Tuesday, March 27, 2007

For those who feel this prosecutor purge is either a distraction from more important scandals or just downright trivial, I give you the blogger who broke the story, Josh Marshall:

For all the intensity and hostility awash in our politics, there are some lines we just assume aren't going to be crossed, lines that are so basic that the civil compact itself can't easily survive if they're not respected.

....No system is perfect and partisan affiliation may distort the justice system at the margins.

But none of what we're seeing here is at the margins. What we seem to see are repeated cases in which US Attorneys were fired for not pursuing bogus prosecutions of persons of the opposite party. Or vice versa. There's little doubt that that is why McKay and Iglesias were fired and there's mounting evidence that this was the case in other firings as well. The idea that a senator calls a US Attorney at home just weeks before a federal elections and tries to jawbone him into indicting someone to help a friend get reelected is shocking. Think about it for a second. It's genuinely shocking. At a minimum one would imagine such bad acts take place with more indirection and deniability. And yet the Domenici-Iglesias call has now been relegated to the status of a footnote in the expanding scandal, notwithstanding the fact that there's now documentary evidence showing that Domenici's substantial calls to the White House and Justice Department played a direct role in getting Iglesias fired.

So what you have here is this basic line being breached. But not only that. What is equally threatening is the systematic nature of the offense. This isn't one US Attorney out to get Democrats or one rogue senator trying to monkey around with the justice system. The same thing happened in Washington state and New Mexico -- with the same sort of complaints being received and acted upon at the White House and the Department of Justice. Indeed, there appears to have been a whole process in place to root out prosecutors who wouldn't prostitute their offices for partisan goals.

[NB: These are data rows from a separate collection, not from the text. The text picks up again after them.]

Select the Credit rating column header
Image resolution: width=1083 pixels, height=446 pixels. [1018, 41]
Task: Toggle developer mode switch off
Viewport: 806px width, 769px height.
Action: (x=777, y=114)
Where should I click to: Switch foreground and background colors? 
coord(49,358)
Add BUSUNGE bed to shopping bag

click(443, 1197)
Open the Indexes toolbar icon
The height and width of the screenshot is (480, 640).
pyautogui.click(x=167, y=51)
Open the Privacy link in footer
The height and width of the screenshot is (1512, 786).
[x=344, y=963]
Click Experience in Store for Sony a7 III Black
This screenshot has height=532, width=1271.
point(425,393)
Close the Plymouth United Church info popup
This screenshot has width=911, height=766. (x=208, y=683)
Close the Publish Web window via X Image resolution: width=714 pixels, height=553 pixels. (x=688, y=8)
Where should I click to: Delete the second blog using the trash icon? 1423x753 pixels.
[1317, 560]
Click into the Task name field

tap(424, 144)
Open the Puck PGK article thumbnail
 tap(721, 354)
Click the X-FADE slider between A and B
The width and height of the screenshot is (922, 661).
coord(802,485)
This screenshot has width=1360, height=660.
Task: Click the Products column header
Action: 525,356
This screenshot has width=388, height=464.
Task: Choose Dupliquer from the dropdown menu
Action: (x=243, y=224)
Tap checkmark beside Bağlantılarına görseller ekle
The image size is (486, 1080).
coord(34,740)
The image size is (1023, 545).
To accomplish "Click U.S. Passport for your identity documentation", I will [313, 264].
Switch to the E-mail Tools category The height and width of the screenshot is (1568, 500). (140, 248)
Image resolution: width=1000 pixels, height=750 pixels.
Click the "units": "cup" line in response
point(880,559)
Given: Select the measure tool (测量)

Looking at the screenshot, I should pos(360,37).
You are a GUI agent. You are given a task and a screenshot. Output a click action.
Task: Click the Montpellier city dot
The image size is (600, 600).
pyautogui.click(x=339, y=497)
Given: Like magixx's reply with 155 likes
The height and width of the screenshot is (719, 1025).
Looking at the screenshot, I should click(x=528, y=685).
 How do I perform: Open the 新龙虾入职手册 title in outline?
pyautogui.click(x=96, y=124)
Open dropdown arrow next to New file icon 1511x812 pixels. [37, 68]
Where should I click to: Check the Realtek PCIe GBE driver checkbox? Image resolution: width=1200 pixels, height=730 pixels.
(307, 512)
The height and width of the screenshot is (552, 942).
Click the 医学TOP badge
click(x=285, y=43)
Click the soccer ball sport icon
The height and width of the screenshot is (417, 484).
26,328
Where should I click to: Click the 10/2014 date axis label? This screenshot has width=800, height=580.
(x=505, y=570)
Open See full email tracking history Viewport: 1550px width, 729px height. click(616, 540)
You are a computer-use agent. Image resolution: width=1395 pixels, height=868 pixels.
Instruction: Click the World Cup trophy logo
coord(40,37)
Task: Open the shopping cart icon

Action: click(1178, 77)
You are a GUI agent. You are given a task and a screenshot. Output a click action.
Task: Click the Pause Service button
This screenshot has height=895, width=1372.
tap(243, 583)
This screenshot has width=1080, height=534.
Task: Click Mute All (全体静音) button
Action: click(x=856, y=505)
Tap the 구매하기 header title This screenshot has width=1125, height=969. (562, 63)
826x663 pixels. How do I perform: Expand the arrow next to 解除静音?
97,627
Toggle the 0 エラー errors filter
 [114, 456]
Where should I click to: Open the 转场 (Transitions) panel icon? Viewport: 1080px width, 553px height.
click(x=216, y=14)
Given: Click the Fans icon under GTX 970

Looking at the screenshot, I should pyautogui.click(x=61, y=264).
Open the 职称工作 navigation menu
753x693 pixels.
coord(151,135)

We all understand that politics and the law aren't two hermetically sealed domains. And we understand that partisanship may come into play at the margins. But we expect it to be the exception to the rule and a rare one. But here it appears to have become the rule rather than the exception, a systematic effort at the highest levels to hijack the Justice Department and use it to advance the interest of one party over the other by use of selective prosecution.

Uh yeah, that sounds darn serious to me. To believe it's not is to drink the Kool-Aid this administration is serving. And I've read in several places that there's at least one other huge shoe to drop, if not two or three or four. Many Republicans (likely in the know) are running for cover. Get ready, it's only going to get uglier from here.